I have a model and would like for someone to print it for me. I’d like to see the fitment and quality of the print before I purchase this 3d printer. I can paypal for the material, time and shipping. I have the model in an stl file and need to see if the print is within my measurements.
Please let me know if you can help me.
Paul
Post the STL to this thread. No one’s going to volunteer without being able to look at the model…
It’s for my project. I have the pcb. Just need the housing testing for fitment. I understand the the thread on the housings will probably not screw together quite well but that’s fine. I’m looking for correct circular and shape measurement.
If anyone is up for it, please let me know. Gray or black material preferable. Or whatever is harder/tougher.

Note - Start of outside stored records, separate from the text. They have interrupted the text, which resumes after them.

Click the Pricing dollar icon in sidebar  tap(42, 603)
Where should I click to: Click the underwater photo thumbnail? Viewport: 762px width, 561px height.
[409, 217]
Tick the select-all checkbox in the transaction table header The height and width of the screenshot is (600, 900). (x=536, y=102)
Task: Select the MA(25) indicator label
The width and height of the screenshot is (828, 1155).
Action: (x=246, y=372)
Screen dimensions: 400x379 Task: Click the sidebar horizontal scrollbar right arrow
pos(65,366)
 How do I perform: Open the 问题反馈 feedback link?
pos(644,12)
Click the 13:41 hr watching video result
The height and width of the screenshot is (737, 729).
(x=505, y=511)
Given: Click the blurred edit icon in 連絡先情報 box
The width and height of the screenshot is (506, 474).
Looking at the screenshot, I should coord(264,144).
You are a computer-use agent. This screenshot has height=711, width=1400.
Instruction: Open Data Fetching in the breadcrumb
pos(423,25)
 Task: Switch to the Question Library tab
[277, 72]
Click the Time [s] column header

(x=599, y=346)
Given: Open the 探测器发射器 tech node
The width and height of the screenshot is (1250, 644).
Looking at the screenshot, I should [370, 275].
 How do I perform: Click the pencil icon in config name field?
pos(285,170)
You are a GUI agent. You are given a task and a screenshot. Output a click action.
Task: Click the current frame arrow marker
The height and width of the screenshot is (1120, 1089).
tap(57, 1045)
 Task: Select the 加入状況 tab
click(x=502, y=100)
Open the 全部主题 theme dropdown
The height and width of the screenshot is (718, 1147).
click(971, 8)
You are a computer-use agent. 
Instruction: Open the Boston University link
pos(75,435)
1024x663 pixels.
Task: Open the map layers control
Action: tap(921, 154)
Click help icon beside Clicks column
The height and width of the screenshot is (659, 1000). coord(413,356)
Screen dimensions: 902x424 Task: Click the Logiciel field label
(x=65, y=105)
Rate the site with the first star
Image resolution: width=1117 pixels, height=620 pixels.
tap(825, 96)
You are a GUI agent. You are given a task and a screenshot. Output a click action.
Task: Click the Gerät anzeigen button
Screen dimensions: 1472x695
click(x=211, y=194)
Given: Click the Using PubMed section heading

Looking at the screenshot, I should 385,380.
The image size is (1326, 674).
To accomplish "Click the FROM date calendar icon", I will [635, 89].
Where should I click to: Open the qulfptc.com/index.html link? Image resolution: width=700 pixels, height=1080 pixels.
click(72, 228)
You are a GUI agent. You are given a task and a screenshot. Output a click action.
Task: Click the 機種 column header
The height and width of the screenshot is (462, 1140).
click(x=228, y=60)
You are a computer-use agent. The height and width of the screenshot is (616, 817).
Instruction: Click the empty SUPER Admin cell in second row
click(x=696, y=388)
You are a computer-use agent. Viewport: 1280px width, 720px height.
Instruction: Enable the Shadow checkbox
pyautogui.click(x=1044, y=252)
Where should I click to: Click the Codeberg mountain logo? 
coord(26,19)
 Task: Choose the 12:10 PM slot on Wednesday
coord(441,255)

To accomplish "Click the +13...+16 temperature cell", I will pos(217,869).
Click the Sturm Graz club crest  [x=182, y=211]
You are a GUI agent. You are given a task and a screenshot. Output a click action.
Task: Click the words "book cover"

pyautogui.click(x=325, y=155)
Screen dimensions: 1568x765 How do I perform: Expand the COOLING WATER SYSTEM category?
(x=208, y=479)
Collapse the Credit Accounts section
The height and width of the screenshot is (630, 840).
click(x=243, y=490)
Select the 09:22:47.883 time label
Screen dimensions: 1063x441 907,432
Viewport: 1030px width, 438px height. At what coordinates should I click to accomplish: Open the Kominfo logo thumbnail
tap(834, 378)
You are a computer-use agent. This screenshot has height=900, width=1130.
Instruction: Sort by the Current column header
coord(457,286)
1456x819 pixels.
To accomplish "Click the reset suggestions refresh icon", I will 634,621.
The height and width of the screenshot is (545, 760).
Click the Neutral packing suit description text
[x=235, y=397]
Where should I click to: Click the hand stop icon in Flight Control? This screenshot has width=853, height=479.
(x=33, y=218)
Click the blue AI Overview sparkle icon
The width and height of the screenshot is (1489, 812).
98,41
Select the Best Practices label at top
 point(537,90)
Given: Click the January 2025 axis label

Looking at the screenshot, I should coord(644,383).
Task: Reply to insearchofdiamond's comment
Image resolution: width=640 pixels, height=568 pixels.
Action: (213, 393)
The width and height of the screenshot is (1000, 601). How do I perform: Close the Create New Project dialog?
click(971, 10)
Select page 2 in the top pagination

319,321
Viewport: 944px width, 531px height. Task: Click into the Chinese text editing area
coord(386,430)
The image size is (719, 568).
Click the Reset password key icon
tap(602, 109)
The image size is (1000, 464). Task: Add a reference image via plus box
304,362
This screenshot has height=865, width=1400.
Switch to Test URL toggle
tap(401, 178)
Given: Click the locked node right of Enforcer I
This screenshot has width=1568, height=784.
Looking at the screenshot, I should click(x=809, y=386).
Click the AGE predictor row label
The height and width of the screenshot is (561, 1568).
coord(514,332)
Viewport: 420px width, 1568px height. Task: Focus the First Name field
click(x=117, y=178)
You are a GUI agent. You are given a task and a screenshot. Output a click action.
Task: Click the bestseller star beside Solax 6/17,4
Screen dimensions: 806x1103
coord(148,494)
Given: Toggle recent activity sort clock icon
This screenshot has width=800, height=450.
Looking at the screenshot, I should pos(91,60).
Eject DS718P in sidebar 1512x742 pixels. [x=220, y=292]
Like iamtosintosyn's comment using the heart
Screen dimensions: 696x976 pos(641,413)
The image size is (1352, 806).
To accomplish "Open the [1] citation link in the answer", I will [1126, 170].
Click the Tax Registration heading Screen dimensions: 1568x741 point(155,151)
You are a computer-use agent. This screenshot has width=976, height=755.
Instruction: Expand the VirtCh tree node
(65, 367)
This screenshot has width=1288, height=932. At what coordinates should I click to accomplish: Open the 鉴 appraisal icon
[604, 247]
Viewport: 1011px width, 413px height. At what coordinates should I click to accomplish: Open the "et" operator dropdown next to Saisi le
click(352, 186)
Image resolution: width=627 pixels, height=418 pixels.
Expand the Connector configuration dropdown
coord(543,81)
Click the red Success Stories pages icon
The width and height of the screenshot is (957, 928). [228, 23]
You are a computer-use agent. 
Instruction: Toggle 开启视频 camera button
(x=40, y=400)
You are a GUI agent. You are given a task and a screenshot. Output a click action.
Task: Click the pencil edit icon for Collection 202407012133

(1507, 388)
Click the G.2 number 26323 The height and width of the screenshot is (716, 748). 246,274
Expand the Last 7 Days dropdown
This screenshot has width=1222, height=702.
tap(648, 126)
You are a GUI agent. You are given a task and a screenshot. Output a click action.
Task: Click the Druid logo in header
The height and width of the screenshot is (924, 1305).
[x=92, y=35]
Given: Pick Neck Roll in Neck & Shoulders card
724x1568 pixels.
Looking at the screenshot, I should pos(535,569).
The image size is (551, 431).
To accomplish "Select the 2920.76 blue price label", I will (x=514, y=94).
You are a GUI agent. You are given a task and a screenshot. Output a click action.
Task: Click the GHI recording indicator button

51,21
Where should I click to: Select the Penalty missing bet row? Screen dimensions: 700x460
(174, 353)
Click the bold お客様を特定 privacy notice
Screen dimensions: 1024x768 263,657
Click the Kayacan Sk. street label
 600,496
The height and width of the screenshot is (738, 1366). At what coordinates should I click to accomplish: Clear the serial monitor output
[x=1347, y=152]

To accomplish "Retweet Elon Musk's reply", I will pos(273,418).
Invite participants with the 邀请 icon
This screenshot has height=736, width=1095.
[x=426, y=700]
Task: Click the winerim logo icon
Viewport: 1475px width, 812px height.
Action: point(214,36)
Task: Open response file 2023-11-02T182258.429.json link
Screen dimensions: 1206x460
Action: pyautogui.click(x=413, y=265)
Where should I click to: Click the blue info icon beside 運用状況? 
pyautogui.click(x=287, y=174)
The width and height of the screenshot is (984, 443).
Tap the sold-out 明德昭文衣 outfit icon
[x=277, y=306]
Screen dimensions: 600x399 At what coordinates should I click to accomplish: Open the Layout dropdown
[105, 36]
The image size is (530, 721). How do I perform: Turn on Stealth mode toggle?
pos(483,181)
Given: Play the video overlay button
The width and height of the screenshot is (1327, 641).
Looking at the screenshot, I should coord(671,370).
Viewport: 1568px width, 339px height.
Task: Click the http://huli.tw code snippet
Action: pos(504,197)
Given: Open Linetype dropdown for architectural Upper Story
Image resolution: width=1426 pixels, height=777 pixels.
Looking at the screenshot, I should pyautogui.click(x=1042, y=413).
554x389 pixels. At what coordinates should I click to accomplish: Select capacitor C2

I think I can help you. Though I must warn you, I only have grey resin (not black) and a Form 1 (not Form 1+). I live in Colorado Springs if that helps you calculate shipping costs. It looks like it will take about 44 ml of resin to build (that comes out to about $6.60 in material cost. For time cost, just calculate in whatever you would pay yourself for half an hour of labor (I’m not picky or worried about being underpaid). Hopefully that will help you.
I am not sure I am the one you want help from though, since it sounds like you are looking to purchase a Form 1+, and I am unsure how the first generation of Form 1s comparatively match up. I think it is only a matter of the Form 1+ being faster at printing (due to more powerful lasers).
ShaneMans,
Can you message me? I tried to message you but I’m not sure where the function is located.
I’m fine with prints from a Form1 or Form1+. I’m after accuracy. The back part of the gauge is 51.8mm. I want to see if the print is on target or if it comes out oval.
Paul
I print a lot of mechanical parts in the 20-50mm size range. I can tell you that my Form1+ is very accurate, dare I say “balls on” accurate. Circles are round. Dimensions are accurate to a fraction of a mm.
Randy_Cohen,
That’s reassuring. Was it that accurate out of the box or did you have to adjust it. It the accuracy based on the resin type? What about material stiffness? Is it like abs or pla?
Paul
Accurate right out of the box. I’ve done clear and grey resin parts I know were equally accurate. I’ve done one part with flexible, but it wasn’t intended to be anything but a test print, I didn’t assess its accuracy. I’ve also done a number of prints with MakerJuice SF resin (grey) and those have come out beautifully, arguably better than the FL grey resin.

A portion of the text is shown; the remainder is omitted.